-- Dataset records --
+---+
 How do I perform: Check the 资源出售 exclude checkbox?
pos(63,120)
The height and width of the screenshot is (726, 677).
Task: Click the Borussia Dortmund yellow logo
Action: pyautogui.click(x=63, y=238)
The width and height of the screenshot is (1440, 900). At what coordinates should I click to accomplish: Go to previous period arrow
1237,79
+---+
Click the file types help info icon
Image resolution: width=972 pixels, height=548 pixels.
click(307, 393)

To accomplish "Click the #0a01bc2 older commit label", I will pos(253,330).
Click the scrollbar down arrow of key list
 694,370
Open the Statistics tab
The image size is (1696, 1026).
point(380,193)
+---+
-- YOUR TASK --
Extract each line of the items above that contains the string "height".

-- IN RESPONSE --
The height and width of the screenshot is (726, 677).
The width and height of the screenshot is (1440, 900). At what coordinates should I click to accomplish: Go to previous period arrow
Image resolution: width=972 pixels, height=548 pixels.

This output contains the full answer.